Missed opportunities and preventable death
The Coroner identified “multiple missed opportunities to have expedited Arlo’s delivery, which would probably have prevented his death.” A Prevention of Future Deaths Report has been issued.
Since Arlo’s death, Miss Lambert has experienced post-traumatic stress disorder (PTSD).
Complaint against specialist registrar
Additionally, the Coroner made a complaint to the General Medical Council regarding the actions of Specialist Registrar Dr Adeyemi. In oral evidence, he stated that he would “cross [my] fingers behind my back and hope and pray the mother would go into labour” rather than implementing an appropriate care plan.
Evidence of brain injury
A post-mortem autopsy confirmed that Arlo’s brain had suffered a hypoxic-ischaemic injury, caused by a lack of adequate oxygenated blood supply. This was attributed to the delayed delivery following fetal distress.
Failings in antenatal and labour care
The Coroner found significant issues in Miss Lambert’s care between her induction of labour on 2 March 2023 and Arlo’s birth on 4 March 2023.
Antenatal failings
At 38+6 weeks gestation, Miss Lambert underwent a growth scan and was offered induction at 40+2 weeks due to concerns about fetal growth. However, the Coroner concluded that this decision was outside national guidelines, and Miss Lambert was not informed that the induction was unnecessary. The Coroner stated that she would likely have gone into spontaneous labour without complications.
Labour management failures
Upon Miss Lambert’s admission, numerous delays in commencing the induction occurred, exacerbated by poor communication and staff shortages.
At 11:33 on 3 March, a high fetal head position was noted, presenting a missed opportunity to consider a delivery plan.
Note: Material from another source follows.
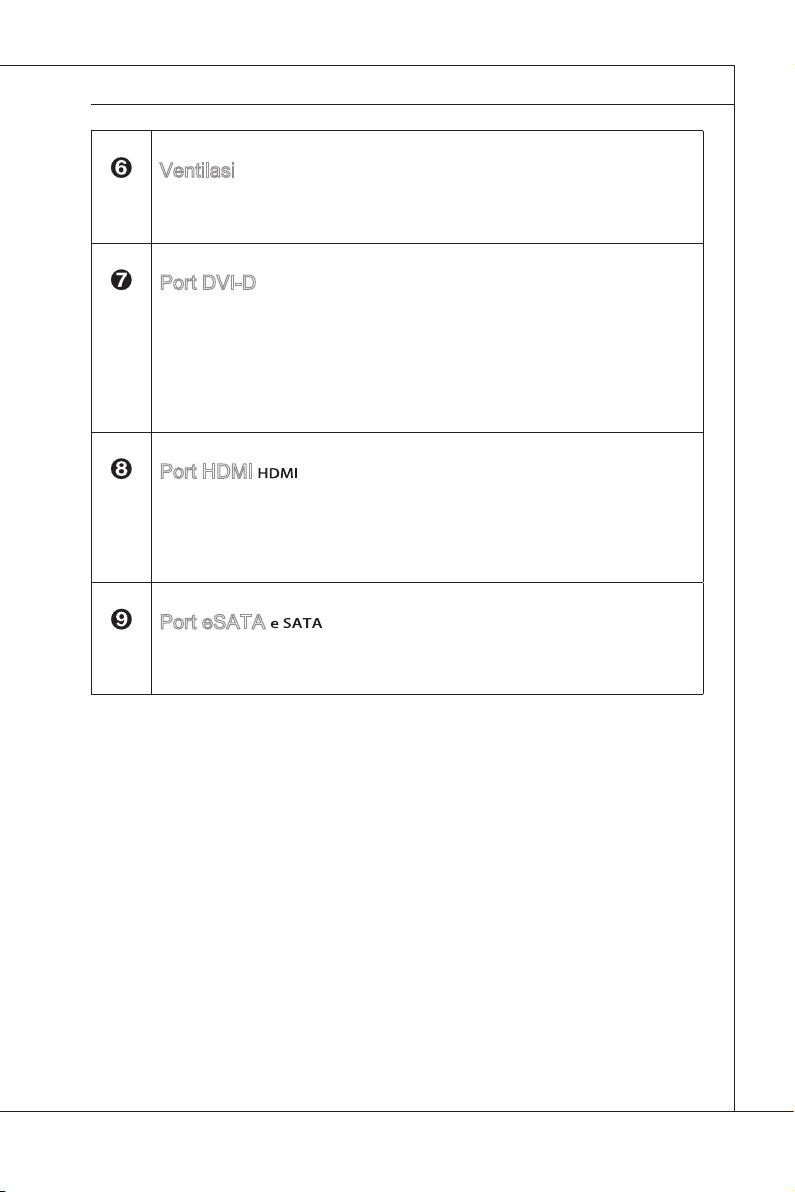Click the header rule above the table
This screenshot has height=1192, width=795.
click(x=412, y=104)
Additionally, the decision to discontinue CTG monitoring, against national guidance, prevented the detection of fetal distress.
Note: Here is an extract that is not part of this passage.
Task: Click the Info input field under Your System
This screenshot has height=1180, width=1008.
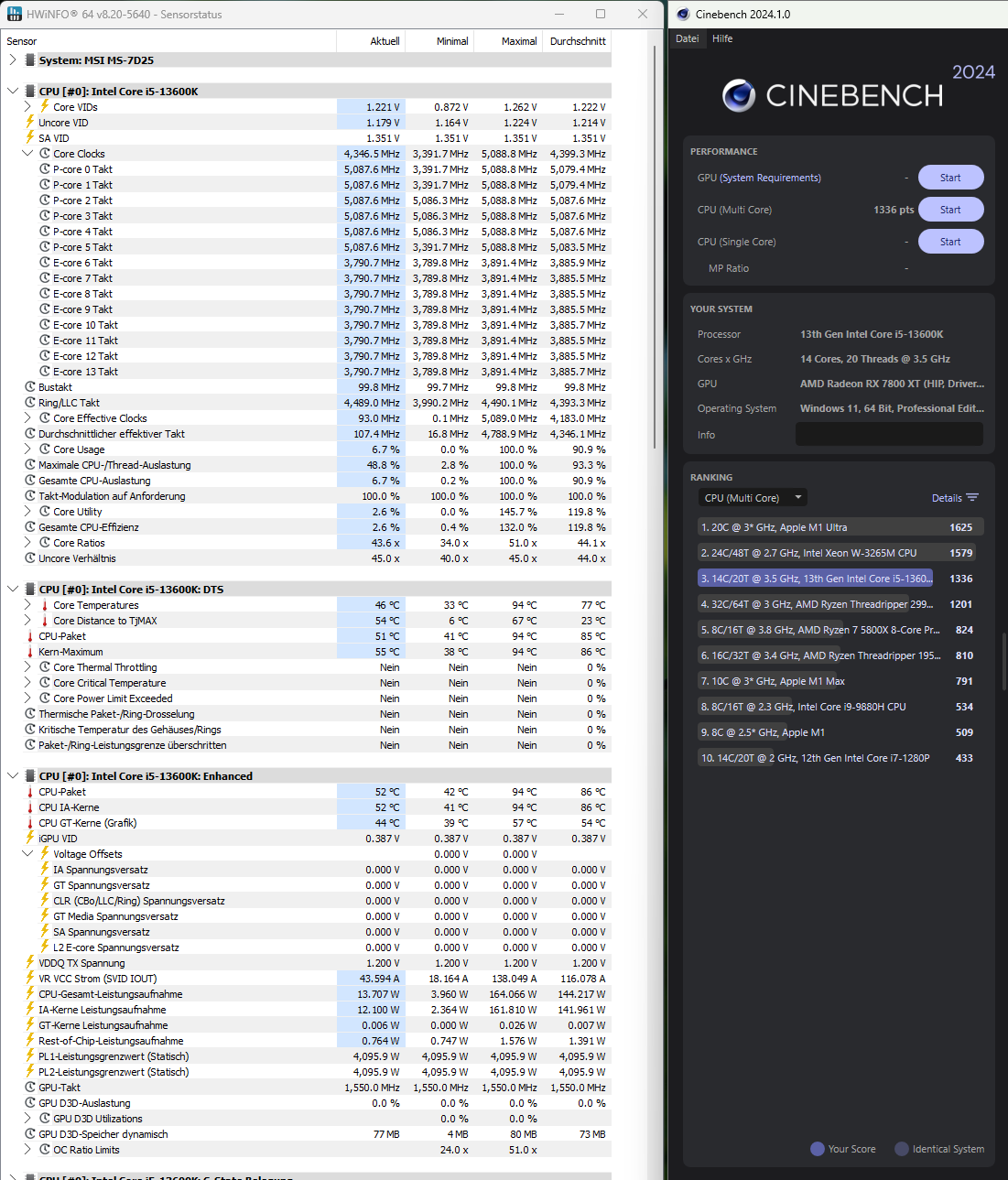Action: coord(889,434)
By 17:00, Dr Adeyemi formulated a delivery plan without consulting Miss Lambert, reviewing her records, or considering her preferences.
The Coroner concluded that had the Trust’s induction of labour policy been followed, and delivery occurred within two hours of SROM, Arlo’s death could have been avoided.
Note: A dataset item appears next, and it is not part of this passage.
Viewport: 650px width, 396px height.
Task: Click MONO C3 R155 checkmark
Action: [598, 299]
Delayed caesarean section and birth complications
At 21:43, a further opportunity was missed when blood-stained liquor was reported. A lack of communication between the midwife and obstetric team meant that the mode of delivery was not reconsidered.
Doctors eventually opted for a category 1 caesarean section at 03:58 on 4 March, following concerns of placental abruption. At 04:26, Arlo was delivered via a difficult caesarean, with evidence of a placental abruption. Despite specialist care at the Queen’s Medical Centre, he died five days later.
Specific failings identified by the Coroner
The Coroner outlined the following key failings:
- Failure to follow the Trust’s induction policy.
- Inadequate monitoring of fetal distress.
- Poor communication and staff shortages.
- Lack of consideration for Miss Lambert’s informed consent.
Had Arlo been delivered sooner, the Coroner concluded that he “would more likely than not have survived.”
Calls for maternity care reform
Following a series of high-profile scandals, NHS Trusts face mounting pressure to improve maternity care. A recent Birth Trauma Inquiry condemned poor maternity and postnatal care as “tolerated as normal,” calling for systemic reform.
Family’s response and legal representation
Chantae Clark of Tees Law, representing the family, stated:
“These tragic events were preventable if Sherwood Forest Hospitals NHS Trust had followed the guidance and acted on the warning signs in the hours before Miss Lambert’s labour. It is hard to believe that in such an advanced healthcare system, a mother should suffer the treatment that she did and that a baby should die because of neglect.”
She emphasised the emotional toll on Arlo’s family and expressed hope that the Coroner’s findings and Prevention of Future Deaths Report will lead to meaningful changes in NHS maternity care.